▶ _GIVEN EXERCISE 1_
In the Milan mountain biking thread, where did the poster choose to spend the free weekend in Italy instead of riding?

▶ _TEXT EXCERPT_
= = =

# Italy: MTB near Milan?



## shepDoggieDog (Aug 13, 2006)

Does anyone have info on the MTB scene near Milan, Italy? I will be there next weekend (Aug18/19) with nothing to do. This will be my first trip to Italy. Gotta decide between siteseeing and getting some exercise - maybe both? I would need to rent a bike and get transportation to the trails (no car).

I don't speak Italian either. I looked at the Italian MTB forum site (www.bike-board.net) but it's all Greek to me (haha!).

I'm not in the best of shape but have been getting on the bike a bit more recently - hauling my butt up the Italian Alps is a recipe for disaster but I'm not afraid of a bit of climbing.

Any thoughts? Are there bike rental places? Ways to get to the trail? Or just a bad idea?

Cheers,
Rob


----------



## shepDoggieDog (Aug 13, 2006)

*Bardonecchia MTB Park*

FYI if anyone reads this thread and wants to see the answer, there is a good biking area at Bardonecchia Ski Resort, just outside of Torino (90 min. from Milan, so maybe 2hrs total). It is a Kona-sponsored bike resort and, of course, rents Kona. Here's a link:

www.bardonecchiabike.com

No, I did not go. I had one free weekend in Italy and chose to visit Venice instead. It was easier and it's something I CAN'T do here!

Shep


----------

= = =

▶ _RECORDED DATA_

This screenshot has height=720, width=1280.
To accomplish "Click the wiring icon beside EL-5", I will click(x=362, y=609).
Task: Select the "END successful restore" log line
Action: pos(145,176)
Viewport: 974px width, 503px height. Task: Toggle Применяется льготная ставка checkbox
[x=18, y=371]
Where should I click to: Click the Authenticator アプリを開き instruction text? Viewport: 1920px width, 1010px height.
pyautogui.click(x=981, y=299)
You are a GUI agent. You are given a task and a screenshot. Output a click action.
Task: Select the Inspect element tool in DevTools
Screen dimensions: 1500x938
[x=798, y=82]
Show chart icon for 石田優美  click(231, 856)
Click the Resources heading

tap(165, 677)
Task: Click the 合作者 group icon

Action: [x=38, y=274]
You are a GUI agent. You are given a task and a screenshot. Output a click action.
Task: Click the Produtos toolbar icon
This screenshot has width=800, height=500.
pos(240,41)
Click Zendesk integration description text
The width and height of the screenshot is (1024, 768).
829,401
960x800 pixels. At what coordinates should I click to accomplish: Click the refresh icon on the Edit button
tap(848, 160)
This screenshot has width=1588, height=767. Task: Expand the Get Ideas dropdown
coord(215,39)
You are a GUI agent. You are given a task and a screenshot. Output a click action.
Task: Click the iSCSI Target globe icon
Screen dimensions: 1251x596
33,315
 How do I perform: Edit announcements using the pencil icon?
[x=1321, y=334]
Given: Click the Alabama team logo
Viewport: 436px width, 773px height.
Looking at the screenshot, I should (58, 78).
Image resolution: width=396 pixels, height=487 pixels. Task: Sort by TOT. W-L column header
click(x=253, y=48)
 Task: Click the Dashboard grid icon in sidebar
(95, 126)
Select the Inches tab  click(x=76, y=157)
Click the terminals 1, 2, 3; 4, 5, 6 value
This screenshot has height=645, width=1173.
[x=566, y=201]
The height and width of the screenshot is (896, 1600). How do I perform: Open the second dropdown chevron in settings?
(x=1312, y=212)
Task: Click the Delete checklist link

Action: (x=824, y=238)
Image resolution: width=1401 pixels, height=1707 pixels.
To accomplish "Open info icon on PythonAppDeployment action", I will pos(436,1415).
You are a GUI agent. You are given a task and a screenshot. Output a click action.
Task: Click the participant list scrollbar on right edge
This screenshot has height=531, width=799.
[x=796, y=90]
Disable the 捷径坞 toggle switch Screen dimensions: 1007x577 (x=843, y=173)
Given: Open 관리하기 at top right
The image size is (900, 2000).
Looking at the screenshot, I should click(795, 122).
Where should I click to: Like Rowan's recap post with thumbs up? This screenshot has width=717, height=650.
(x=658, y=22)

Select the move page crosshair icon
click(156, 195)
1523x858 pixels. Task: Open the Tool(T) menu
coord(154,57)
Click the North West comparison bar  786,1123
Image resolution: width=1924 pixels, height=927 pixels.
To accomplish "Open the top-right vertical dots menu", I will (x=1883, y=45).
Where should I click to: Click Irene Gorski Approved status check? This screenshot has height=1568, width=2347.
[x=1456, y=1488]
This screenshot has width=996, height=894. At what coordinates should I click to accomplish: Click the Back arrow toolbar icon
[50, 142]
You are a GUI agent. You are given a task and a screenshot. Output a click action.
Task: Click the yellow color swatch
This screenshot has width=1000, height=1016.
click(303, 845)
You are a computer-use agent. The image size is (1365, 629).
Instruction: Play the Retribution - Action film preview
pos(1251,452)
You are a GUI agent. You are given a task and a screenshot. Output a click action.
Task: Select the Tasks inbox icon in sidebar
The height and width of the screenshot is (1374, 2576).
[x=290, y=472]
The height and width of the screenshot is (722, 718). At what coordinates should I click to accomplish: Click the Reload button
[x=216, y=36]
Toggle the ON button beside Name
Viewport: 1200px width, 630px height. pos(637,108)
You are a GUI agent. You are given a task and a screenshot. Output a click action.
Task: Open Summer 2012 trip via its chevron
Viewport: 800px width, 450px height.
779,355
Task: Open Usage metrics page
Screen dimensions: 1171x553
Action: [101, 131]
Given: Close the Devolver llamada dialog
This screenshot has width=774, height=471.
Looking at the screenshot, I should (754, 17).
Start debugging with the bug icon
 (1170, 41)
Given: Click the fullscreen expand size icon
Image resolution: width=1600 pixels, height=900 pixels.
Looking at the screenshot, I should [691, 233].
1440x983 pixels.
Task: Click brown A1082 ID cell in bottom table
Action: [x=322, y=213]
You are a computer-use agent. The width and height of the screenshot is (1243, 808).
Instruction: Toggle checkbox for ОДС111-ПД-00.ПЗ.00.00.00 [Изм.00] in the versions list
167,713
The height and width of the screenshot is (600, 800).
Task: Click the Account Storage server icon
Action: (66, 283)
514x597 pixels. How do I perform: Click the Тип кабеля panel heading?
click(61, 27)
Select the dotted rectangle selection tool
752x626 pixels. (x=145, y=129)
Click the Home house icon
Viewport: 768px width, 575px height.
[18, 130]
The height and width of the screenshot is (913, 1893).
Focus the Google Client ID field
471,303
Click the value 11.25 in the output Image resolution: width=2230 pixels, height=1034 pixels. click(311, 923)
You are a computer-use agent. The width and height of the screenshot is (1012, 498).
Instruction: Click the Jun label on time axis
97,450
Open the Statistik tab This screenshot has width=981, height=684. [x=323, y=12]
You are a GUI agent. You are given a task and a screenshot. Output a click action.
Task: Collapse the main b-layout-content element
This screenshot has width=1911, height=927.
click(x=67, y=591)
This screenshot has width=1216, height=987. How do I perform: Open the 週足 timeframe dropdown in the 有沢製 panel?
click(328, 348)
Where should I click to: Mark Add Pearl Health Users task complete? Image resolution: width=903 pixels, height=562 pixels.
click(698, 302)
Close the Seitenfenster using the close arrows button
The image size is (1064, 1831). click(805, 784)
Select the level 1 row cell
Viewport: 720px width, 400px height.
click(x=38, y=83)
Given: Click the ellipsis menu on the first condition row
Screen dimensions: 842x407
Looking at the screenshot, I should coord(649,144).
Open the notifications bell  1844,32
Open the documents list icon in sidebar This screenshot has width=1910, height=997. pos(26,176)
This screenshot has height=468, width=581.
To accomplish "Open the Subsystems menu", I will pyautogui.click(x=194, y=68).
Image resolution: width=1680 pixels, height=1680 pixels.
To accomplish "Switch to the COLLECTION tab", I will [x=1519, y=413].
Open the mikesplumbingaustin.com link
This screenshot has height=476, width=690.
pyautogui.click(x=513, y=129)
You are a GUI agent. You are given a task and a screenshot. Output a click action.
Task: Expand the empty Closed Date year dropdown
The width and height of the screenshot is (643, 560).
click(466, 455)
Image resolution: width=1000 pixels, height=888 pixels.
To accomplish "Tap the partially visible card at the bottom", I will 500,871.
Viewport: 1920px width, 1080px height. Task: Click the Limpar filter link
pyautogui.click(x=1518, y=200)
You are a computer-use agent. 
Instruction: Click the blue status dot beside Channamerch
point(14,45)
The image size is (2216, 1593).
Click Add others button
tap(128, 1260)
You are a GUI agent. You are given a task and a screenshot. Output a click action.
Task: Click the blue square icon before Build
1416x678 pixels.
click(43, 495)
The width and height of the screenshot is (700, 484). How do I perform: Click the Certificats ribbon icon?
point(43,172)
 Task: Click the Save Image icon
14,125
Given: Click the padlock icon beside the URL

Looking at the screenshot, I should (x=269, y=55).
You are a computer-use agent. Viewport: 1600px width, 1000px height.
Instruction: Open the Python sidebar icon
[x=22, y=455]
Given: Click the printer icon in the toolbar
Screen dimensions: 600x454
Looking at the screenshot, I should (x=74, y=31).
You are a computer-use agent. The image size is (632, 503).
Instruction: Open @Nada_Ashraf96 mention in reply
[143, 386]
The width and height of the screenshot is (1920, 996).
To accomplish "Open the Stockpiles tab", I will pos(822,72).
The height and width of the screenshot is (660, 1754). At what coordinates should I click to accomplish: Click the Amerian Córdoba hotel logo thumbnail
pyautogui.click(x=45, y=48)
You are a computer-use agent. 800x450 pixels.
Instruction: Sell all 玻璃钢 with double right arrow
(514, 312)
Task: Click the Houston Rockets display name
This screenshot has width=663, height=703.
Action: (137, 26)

= = =

▶ _GIVEN EXERCISE 2_
Count the lines of the entries that contain the string "value" and give only the number.

▶ _COMPLETE ANSWER 1_
Venice.

▶ _COMPLETE ANSWER 2_
2